[Dokumen]
################

Di bagian ini (9 cerpen),  penulis mengajak pembaca meregangkan otot dengan berimaji tanpa melupa masa lalu. Karena reinkarnasi menurut saya adalah manusia/makhluk hidup yang terlahir kembali dan menjalankan hidup barunya dengan membayar hasil perbuatannya di masa lalu. Ajaran umat Hindu mengenai reinkarnasi, saya akui belum masuk di logika saya. Tapi tersirat kata “karma” di dalamnya yang agama apa pun juga mengajarkannya. Melalui imaji, penulis secara ringan dan menyenangkan menuturkan kumpulan cerita pendeknya. Termasuk cerpen “Requiem” merupakan kisah cinta  2 manusia yang tanpa disadari oleh mereka, menyisakan penyesalan. Kisah penyesalan yang dikemas begitu romantis. Karma yang terkandung asmara nan romantik!

Cerita cinta memang sering disukai pembaca, apalagi bila ditulis secara apik. Bli Can mampu membuat pembaca terseret dalam imajinasinya pada cerpen “Aku, Ikan yang Berenang”. Kisah cinta seorang wanita yang bereinkarnasi menjadi ikan tanpa menggandeng kata karma. Ini tentang cinta dan rindu yang masih tersusun rapi ratusan tahun di rongga seorang wanita. Perasaan-perasaan sang ikan pada kerinduan yang amat terasa, namun terbaca tidak mendayu-dayu. Olahan kalimat penulis di cerita ini tidak berlebihan dan tampak terjaga.

################

[Soal Latihan]
**a)** Tuliskan kembali bagian ulasan cerpen bertema reinkarnasi di atas, mulai dari “Cerita cinta memang” sampai dengan “dan tampak terjaga.”, tanpa mengubah apa pun.
**b)** Sebutkan semua kata atau judul yang diapit tanda petik dalam ulasan cerpen bertema reinkarnasi di atas.
**c)** Lanjutkan ulasan cerpen bertema reinkarnasi di atas, dimulai setelah kalimat terakhirnya.

[Informasi yang Diberikan]
################

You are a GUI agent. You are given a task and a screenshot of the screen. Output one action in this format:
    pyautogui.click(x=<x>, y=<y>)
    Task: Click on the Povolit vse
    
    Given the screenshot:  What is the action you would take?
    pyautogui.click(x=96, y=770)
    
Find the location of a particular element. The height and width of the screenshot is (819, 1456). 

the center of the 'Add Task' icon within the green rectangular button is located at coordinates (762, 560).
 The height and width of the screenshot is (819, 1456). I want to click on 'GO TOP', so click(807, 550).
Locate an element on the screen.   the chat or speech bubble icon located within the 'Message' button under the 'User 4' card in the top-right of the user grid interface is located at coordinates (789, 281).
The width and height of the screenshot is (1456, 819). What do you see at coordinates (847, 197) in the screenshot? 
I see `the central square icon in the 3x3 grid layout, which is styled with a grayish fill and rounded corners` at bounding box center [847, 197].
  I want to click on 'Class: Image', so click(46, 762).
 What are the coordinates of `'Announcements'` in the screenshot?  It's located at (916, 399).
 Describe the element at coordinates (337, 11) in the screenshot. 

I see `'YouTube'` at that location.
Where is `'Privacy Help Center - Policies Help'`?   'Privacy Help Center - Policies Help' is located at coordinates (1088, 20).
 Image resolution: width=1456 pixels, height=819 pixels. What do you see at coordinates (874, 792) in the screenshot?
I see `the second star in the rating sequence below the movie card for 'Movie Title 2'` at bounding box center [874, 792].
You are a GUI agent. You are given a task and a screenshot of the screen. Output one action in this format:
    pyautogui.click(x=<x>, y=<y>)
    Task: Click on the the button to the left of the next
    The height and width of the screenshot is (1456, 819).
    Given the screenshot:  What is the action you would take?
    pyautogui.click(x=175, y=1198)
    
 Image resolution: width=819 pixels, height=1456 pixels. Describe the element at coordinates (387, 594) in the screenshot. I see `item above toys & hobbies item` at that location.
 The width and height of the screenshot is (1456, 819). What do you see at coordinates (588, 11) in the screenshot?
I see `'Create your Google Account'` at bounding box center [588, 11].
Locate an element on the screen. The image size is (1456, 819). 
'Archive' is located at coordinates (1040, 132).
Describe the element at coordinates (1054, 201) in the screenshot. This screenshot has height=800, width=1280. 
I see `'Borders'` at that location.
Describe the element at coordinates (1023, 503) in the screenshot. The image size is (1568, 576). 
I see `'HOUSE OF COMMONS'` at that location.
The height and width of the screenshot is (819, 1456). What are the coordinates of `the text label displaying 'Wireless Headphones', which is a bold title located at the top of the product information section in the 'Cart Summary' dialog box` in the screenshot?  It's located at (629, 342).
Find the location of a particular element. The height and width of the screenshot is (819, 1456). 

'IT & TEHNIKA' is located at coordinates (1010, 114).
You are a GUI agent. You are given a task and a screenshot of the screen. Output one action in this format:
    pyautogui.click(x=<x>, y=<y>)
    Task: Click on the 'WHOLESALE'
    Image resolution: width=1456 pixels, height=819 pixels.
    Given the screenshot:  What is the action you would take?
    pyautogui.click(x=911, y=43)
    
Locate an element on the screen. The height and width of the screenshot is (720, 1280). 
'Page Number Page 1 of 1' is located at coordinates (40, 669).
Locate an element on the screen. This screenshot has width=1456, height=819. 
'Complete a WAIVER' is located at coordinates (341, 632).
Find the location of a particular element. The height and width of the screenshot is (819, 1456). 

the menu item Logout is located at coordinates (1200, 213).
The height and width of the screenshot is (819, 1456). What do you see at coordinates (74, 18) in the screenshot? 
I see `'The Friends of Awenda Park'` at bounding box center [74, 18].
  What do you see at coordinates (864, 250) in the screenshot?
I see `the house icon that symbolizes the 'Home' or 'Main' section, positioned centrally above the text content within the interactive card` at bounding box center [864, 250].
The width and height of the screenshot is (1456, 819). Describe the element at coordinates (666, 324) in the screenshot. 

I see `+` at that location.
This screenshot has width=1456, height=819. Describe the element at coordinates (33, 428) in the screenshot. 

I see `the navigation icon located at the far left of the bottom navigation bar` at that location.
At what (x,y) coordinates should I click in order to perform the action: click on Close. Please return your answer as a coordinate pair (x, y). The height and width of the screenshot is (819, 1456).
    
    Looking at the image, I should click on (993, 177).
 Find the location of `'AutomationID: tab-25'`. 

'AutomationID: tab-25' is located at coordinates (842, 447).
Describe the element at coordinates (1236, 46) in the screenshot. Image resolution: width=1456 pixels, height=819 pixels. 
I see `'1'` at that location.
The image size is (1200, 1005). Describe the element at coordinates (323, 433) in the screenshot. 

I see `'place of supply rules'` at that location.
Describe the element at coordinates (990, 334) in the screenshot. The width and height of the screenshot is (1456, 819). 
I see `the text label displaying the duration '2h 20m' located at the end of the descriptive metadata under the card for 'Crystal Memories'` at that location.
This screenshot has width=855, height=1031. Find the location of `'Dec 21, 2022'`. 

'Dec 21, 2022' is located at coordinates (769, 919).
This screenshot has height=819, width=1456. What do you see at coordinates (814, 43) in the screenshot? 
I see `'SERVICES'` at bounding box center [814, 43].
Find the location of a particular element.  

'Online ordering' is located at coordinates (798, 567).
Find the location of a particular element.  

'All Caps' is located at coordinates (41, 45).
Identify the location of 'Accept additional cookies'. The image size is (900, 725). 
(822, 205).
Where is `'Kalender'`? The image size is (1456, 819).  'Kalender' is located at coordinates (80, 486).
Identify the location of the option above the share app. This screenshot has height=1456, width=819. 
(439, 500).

################

[Kunci Jawaban]
**a)**
Cerita cinta memang sering disukai pembaca, apalagi bila ditulis secara apik. Bli Can mampu membuat pembaca terseret dalam imajinasinya pada cerpen “Aku, Ikan yang Berenang”. Kisah cinta seorang wanita yang bereinkarnasi menjadi ikan tanpa menggandeng kata karma. Ini tentang cinta dan rindu yang masih tersusun rapi ratusan tahun di rongga seorang wanita. Perasaan-perasaan sang ikan pada kerinduan yang amat terasa, namun terbaca tidak mendayu-dayu. Olahan kalimat penulis di cerita ini tidak berlebihan dan tampak terjaga.

**b)**
- karma
- Requiem
- Aku, Ikan yang Berenang

**c)**
Berikutnya, cerpen “Rumah Makam”, membuka cerita adat di salah satu desa di Bali tentang pemakaman jenazah. 1 lagi yang bisa saya pelajari dari kumpulan cerpen Drupadi. “Rumah Makam” tidak bicara soal tata cara pemakaman tapi lebih ke arah mengapa pemakaman bisa menjadi hal yang diributkan yang tak pernah selesai. Tanah Bali memang masih berpegang teguh adat istiadat, namun terkadang itu membuat sulit manusianya. Malah beberapa dari mereka mengatasnamakan adat untuk kepentingan pribadi. Tidak hanya di Bali, tapi juga di daerah lain. Dan bukan daerah yang menjadi masalahnya, tapi manusianya.

11 kumpulan cerita pendek buku “Drupadi” akan membuat pembaca merenung sekaligus memahami situasi dan kondisi dari tragedi yang pernah terjadi di bumi Indonesia. Saya pun menemukan 1 cerita yang menurut saya biasa saja. Namun 1 cerita tersebut tertutup oleh kisah-kisah lain yang memikat. Kepiawaian Putu Fajar Arcana dalam mengarang maupun menulis artikel sudah tak perlu diragukan.

Sebetulnya saya rada ngeri menulis tentang kumpulan cerpennya ini, melihat beliau adalah seorang editor dari media cetak ternama di negeri ini. Bli Can pun telah melahirkan 20 buku termasuk naskah monolog. Setelah membaca Drupadi, saya beranikan diri untuk belajar menuliskannya.  Karena sebagian lebih buku kumcer ini based on true story .  And “a must read!.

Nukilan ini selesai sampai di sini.